The first year of college can seem daunting. With a new environment, new community and new spaces to navigate it’s easy to feel overwhelmed. Here are five things you should know as a first year to help make the transition a little smoother.
- Your personal style may change, but so will you.
Growing up, I never really had a strong sense of my own style when it came to dressing, music taste, even my hobbies and interests. Often relying on internet trends and pulling inspiration from the girls in my high school (that frankly looked nothing like me), I never really tapped into and developed a personal style. Coming to Madison as a freshman, I blended in with the majority of the girls here. Skinny jeans, basic tops, and beat up Air Forces (my Black Card will remain untouched, thank you) were my go-to. Now this would be fine if I truly liked that aesthetic, but in reality, I just wanted to blend in, and my lack of self-assuredness manifested in the clothes I wore. Nevertheless, like most things in life, good things take time. I now enjoy taking risks with outfits, pairing unlikely patterns and putting together unique silhouettes that freshman year me wouldn’t have ever dreamed of but it’s important to note that, parallel to my outward evolution, college has afforded me the opportunity to look inward just as much. Being away from home and the influences that accompany it, I have had the opportunity to think for myself and develop my own beliefs and views both on the world and myself. It’s safe to say my confidence has skyrocketed, as I now truly know who I am, what I like, and what I put forth into the world. Compliments on my outfits come occasionally, and while I make sure to smile and say thank you, I always give myself a high-five on the inside, because I know that the way I dress now is a manifestation of the internal work and development in my own self-image and confidence.
- College really isn’t about academics
Sure, it’s important to stay on top of your schoolwork and get the best grades you can. Sure, you’re here to get a degree or two, maybe a certificate, and head out into the “real world” in four years, give or take. And sure, school may seem to run your life while you are here, with late nights at College Library cramming for exams and catching up on weeks’ worth of schoolwork. However, you will soon learn that college is so much more than academics. It’s obvious that learning will happen inside the classroom, but the lessons that you learn outside of it are just as, if not more important. In this college bubble, you learn so many things. You learn discernment in who to let into your life. You see the best and worst in people. You learn the difference between relationships that stem from proximity and those that stem from genuine interest. You learn to advocate for yourself in any situation life throws at you. You learn to appreciate people for who they are to you in your life for the moments they are meant to be there and learn to say farewell with grace when their season ends. Most importantly, you learn who you are. You learn to nurture and appreciate your holistic self, as you navigate some of the most challenging yet beautiful years of your life.

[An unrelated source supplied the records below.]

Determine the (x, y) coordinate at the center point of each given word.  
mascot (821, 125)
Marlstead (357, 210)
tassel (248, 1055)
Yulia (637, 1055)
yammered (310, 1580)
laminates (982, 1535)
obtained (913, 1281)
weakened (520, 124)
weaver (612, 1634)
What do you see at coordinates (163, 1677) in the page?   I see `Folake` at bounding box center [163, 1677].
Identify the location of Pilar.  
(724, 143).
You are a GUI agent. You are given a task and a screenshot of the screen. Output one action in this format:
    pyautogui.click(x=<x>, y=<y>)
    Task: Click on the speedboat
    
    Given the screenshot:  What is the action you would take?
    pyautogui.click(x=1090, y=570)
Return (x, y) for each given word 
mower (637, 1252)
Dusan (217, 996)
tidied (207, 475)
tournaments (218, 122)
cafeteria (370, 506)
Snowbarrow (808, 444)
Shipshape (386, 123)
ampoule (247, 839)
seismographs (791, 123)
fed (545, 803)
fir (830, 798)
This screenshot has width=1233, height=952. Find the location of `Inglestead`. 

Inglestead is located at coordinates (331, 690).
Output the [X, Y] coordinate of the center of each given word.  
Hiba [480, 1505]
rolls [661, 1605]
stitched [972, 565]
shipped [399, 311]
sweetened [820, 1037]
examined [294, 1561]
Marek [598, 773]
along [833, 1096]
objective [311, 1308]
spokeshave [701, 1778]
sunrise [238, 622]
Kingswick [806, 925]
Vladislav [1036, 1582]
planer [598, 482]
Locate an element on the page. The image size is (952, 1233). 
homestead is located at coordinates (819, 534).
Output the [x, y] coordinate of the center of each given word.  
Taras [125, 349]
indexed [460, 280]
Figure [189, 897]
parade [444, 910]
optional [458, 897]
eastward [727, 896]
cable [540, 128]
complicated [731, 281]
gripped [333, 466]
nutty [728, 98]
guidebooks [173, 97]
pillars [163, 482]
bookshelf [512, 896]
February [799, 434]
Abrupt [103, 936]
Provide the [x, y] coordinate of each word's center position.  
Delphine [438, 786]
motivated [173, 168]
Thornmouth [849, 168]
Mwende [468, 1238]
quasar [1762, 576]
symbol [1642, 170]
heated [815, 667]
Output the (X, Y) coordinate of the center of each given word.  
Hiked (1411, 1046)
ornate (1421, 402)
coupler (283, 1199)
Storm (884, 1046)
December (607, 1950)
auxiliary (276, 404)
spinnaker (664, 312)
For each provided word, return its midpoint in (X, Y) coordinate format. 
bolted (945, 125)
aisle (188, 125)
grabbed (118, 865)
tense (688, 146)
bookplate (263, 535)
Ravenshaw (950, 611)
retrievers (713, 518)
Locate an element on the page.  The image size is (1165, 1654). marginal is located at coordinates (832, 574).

- Cooking really isn’t that hard
When I moved into my first apartment off-campus, I was a bit concerned when I thought about just how often I was going to have to feed myself. After getting used to walking to the dining hall for all my meals, I knew I was kind of in a pickle. Now don’t get me wrong, I knew my way around the kitchen to an extent. I could scramble an egg, sauté a veggie and even bake a few treats here and there. But, other than that, I was screwed. However, I am here today to offer my testimony that it in fact does get better. Baking salmon is the same as baking a cookie. A salad is practically veggie cereal, and actual cereal can be a meal any time of day. Anything can be a pasta dish if you try hard enough, and breakfast for dinner is always a respectable option. As long as you have salt, pepper, garlic powder, and onion powder, your food will always taste acceptable at the very least. Oh, and never underestimate the power of leftovers. You’ll be fine. Trust me.
- Trusting your gut is a MUST
Coming to college offers a plethora of opportunities and new experiences. Whether a party at a random house, a kickback at your roommate’s friend’s lab partner’s crib or anything like it, there will always be something to do and somewhere to go. That’s when trusting your intuition becomes vital! Thrusting yourself into the unknown in the name of spontaneity and adventure is admirable and quite understandable, but it is important to stay vigilant of your surroundings and trust the red flags when you see them. Trust me, missing one party because something told you to stay home is worth any potential harm to you and your friends. The FOMO will pass, I swear. Basically, #yolo, and because #yolo, you have to make decisions that keep in mind that #yolo and make sure that the life that #yolo is a full one with minimal trauma and horror stories.
- A mile walk isn’t that bad
This one is pretty self-explanatory, but after walking 0.7 miles to one class, just to turn around and walk 0.9 miles to the next, suddenly that 20-minute walk to your favorite restaurant seems more than reasonable. Madison is a true walking city, and we have no choice but to get used to it. While you may have cringed at the idea of walking a mile ANYWHERE before you came to college, you will soon learn that it’s truly light work. Trust me, your calves will thank you 20 years from now.